By Knight Ridder Newspapers
Published November 22, 2004

The liberal opposition candidate who favors closer ties to the West appeared headed to victory in Sunday's presidential election in Ukraine.

Three exit surveys taken after the polls closed Sunday night showed Viktor Yushchenko, an economist and former prime minister, leading Prime Minister Viktor Yanukovych by as many as 19 percentage points.

Yanukovych supporters in the capital Kiev called the exit polls premature and inaccurate. Final results are not expected until today, at the earliest.

Yushchenko, 50, who has an American wife, positioned himself as a reform-minded, anticorruption democrat who would seek closer ties with Europe and the West.

But he also pledged to withdraw the 1,600 Ukrainian troops deployed in Iraq, a commitment he derided as a transparent attempt by outgoing President Leonid Kuchma to curry favor with the Bush administration.

Yanukovych, 54, was endorsed by the Soviet-style strongman Kuchma and Russian President Vladimir Putin. He has proposed stronger political and economic ties with neighboring Russia, including the adoption of Russian as Ukraine's second language.

The election campaign has been both nasty and surreal.

In early September, Yushchenko claimed he had been poisoned by government operatives. He retreated to Austria for a month of treatment, but the hospital in Vienna issued a statement saying there was no poisoning. That statement was later retracted, although no definitive cause for Yushchenko's illness was given.

The two candidates finished in a virtual dead heat during the first round three weeks ago. International observers said that election was rife with violations, and one European group declared it "a step backward" for democracy.

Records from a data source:
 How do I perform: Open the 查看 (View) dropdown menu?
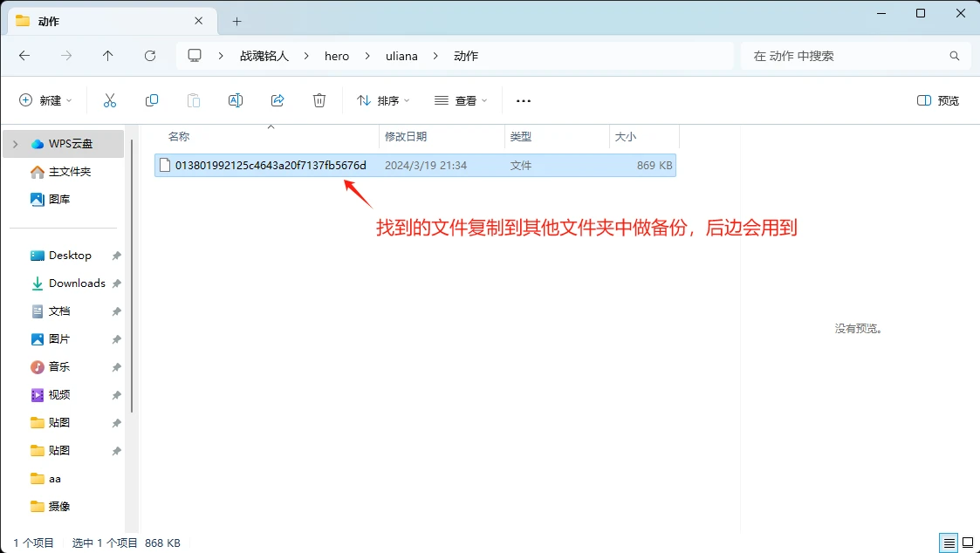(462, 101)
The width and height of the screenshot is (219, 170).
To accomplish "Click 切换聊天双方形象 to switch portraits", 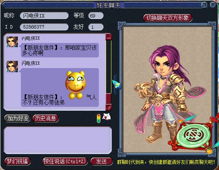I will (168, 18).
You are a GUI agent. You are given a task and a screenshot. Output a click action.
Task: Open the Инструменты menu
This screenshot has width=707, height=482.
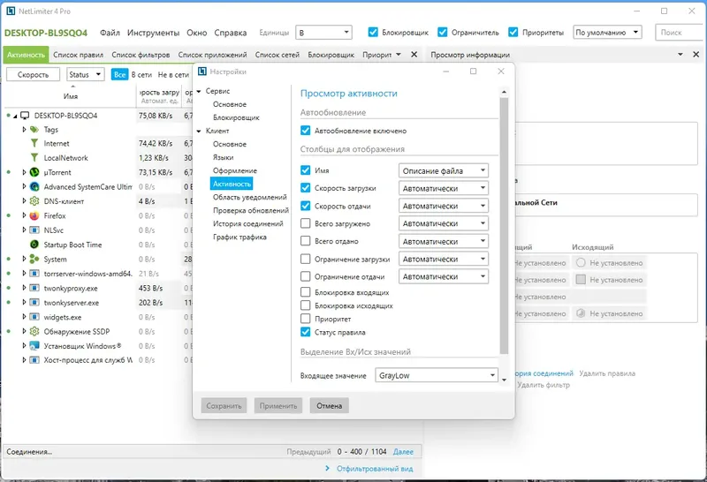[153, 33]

• **Task to complete**: According to the article on Ukraine's presidential election, by how many percentage points did the exit surveys show Viktor Yushchenko leading?

• **Reply to the task**: By as many as 19 percentage points.